セイタカシギの繁殖状況 2002年8月
保護区はいつも現在進行 すずがも通信135号 2002年8月
セイタカシギの繁殖状況
体を半分持ち上げる「半座り」をしているセイタカシギのめす親。ヒナを抱いているに違いありません。親が立ち上がると、小さなヒナが顔を出しました。やったね。何度見てもうれしい光景。
観察舎正面の小島岬。昨年同様にコアジサシやセイタカシギの繁殖をめざした営巣場所整備を終えたのは5月初め。目標どおりの仕上がりだったのに、いっこうに誰も巣を作ってくれません。2週間以上も1~2ペアが求愛給餌を続け、地上に座り込んで胸で砂を押しつける巣作りの動作まで見られたのに、結局あきらめてしまったコアジサシ。カラスが多いせいではないかと思います。
6月3日、伸びた草をきれいに刈りました。その日の午後からセイタカシギ1組が小島岬に入るようになりました。15日には同じ場所に座る姿が見られ、翌日からはきっちりと抱卵開始。それにしてもたった1組。12組もの抱卵が見られた昨年は、少々のカラスなど追い払えたはずなのに、ふ化直前に5組以上の卵が蛇にとられ、少なくとも3組は見られたヒナも次々に姿を消して、飛べるまでに育ったのは1羽のみ、という心細さ。
小島岬の抱卵開始と同じ日、北池で卵2つが見つかりました。喜んだのも束の間、18日には卵が消えていたとのこと、ところが湊池棚田で19日にヒナ3羽連れの親子がを発見。卵はとられたのではなくてふ化したらしいという大朗報。しかし、その週のうちにヒナは姿を消しました。何者かに食べられてしまったのでしょう。
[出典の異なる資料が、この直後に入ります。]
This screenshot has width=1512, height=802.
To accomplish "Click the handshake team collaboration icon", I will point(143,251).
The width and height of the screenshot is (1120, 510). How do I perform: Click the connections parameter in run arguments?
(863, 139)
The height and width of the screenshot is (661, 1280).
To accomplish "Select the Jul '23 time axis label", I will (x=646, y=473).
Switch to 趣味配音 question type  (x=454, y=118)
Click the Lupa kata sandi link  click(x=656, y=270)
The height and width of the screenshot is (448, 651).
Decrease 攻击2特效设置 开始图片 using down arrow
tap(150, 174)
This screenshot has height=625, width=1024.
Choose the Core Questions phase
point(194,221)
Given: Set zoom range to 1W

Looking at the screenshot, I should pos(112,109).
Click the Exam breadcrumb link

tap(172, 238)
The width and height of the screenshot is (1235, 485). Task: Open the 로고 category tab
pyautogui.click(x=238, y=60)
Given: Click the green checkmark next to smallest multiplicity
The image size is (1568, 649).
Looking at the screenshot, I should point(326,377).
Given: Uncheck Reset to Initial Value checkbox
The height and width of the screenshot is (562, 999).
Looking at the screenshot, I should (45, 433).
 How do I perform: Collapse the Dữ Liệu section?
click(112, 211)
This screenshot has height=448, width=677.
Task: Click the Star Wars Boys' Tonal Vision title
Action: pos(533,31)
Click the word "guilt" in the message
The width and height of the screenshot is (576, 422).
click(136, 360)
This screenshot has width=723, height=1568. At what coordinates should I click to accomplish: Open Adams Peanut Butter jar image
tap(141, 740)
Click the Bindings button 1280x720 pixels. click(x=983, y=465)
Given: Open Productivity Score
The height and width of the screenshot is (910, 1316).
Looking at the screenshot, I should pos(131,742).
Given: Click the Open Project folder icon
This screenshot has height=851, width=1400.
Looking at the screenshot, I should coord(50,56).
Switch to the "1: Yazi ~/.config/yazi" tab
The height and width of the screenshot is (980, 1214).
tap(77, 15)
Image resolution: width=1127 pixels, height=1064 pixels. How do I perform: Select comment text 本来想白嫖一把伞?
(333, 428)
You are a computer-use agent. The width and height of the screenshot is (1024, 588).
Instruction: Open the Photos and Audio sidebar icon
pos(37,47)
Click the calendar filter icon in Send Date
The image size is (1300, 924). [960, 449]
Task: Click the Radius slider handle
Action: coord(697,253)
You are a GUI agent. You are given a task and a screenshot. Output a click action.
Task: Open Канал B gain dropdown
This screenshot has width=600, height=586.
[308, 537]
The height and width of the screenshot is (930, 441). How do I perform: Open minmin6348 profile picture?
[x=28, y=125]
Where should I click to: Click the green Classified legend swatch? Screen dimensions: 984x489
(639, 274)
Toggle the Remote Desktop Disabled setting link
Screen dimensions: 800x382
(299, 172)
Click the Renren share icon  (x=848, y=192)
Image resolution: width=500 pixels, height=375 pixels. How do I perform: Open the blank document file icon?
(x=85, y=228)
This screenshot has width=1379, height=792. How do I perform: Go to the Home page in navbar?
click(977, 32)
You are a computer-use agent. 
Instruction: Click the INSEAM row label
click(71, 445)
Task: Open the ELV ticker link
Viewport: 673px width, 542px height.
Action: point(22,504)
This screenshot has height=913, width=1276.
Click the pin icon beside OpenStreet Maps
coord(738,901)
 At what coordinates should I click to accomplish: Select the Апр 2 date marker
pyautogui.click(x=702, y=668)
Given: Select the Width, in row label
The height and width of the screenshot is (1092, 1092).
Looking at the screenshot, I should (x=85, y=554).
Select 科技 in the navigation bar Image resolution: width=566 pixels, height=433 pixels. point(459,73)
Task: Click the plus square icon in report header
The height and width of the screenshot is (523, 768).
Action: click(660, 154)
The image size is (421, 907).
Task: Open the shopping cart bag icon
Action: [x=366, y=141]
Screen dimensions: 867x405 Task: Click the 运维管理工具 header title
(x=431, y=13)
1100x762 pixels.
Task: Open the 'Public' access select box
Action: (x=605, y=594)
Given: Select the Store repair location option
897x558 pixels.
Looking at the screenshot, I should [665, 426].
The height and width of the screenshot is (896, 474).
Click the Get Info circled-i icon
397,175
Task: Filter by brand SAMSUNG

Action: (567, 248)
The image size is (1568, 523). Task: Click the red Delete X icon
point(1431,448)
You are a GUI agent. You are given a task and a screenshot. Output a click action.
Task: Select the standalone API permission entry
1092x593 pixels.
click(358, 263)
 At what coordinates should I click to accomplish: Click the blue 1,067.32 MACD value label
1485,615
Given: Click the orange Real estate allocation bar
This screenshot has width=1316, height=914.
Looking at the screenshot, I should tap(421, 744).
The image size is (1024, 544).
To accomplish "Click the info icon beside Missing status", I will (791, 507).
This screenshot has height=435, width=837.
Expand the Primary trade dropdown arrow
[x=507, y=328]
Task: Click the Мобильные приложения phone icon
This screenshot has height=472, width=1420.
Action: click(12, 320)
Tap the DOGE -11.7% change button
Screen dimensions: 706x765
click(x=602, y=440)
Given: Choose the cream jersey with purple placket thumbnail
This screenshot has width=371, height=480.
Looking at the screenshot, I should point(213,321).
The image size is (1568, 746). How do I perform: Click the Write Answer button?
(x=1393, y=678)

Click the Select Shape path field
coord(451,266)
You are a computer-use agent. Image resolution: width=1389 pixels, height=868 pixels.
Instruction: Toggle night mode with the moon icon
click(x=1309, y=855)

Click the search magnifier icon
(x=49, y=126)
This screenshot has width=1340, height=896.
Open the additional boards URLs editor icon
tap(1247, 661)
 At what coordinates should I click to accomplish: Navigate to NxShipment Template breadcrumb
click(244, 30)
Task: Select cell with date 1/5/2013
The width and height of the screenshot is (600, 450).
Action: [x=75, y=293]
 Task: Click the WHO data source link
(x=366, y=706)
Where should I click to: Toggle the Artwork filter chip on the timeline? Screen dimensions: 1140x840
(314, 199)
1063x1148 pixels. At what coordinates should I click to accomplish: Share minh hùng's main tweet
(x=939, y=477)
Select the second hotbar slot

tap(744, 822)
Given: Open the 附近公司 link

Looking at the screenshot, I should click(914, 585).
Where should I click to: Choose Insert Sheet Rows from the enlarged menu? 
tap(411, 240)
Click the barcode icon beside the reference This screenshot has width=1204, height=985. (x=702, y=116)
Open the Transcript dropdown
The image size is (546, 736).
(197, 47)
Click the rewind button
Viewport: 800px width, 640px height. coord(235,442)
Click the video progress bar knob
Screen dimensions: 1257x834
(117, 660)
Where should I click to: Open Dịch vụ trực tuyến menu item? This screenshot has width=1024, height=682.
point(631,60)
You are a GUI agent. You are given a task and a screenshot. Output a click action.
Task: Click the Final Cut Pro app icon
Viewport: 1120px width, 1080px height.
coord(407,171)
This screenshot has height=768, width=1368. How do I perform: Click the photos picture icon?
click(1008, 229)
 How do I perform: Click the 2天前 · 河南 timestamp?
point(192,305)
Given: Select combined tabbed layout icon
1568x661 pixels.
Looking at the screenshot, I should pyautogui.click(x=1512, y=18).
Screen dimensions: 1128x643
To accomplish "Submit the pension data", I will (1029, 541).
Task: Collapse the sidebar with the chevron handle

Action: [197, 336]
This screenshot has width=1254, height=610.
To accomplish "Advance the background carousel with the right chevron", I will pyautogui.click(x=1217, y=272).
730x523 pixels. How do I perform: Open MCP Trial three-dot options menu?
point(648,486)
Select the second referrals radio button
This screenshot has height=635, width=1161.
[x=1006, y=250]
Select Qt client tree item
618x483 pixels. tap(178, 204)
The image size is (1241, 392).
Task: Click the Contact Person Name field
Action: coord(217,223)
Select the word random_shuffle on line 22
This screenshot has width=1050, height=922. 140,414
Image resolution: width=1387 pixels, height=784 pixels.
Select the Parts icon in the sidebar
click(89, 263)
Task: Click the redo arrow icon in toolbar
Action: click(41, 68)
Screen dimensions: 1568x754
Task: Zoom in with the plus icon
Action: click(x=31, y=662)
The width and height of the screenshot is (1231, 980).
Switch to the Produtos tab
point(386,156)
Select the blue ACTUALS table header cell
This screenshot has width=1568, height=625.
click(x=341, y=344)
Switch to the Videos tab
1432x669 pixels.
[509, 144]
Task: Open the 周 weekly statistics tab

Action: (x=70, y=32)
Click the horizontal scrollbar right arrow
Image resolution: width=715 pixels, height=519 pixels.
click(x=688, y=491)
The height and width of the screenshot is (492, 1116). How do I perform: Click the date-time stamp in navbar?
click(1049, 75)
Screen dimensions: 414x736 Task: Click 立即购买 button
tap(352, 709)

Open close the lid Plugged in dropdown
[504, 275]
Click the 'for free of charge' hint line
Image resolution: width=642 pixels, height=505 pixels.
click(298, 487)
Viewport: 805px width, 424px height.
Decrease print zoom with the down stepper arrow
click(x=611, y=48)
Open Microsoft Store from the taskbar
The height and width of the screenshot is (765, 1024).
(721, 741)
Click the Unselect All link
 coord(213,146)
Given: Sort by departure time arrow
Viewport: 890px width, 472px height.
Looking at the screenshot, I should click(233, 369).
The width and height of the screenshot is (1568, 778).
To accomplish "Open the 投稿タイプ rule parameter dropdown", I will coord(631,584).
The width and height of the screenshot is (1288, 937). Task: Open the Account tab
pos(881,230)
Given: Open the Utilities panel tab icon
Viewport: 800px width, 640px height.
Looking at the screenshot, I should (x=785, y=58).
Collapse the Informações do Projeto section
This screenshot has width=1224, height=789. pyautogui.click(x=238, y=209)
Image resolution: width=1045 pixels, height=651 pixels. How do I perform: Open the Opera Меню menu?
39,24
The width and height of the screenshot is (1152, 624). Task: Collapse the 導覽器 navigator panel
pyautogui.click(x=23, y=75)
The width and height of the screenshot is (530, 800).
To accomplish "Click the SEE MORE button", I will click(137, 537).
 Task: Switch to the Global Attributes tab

不安をよそに、小島岬のペアはしっかり抱卵を続けました。ふ化予定日は7月10日。蛇よけの対策として、クレオソート油に浸した30m長の綿ロープを用意し、8日に巣のまわりをロープでぐるっと囲みました。ちょうど電車ごっこの要領で、ロープの先端と後尾に一人ずつついて、巣を一周して終わり。人が離れて5分とたたないうちに、親鳥が巣に戻って座ってくれたので、ほっとしました。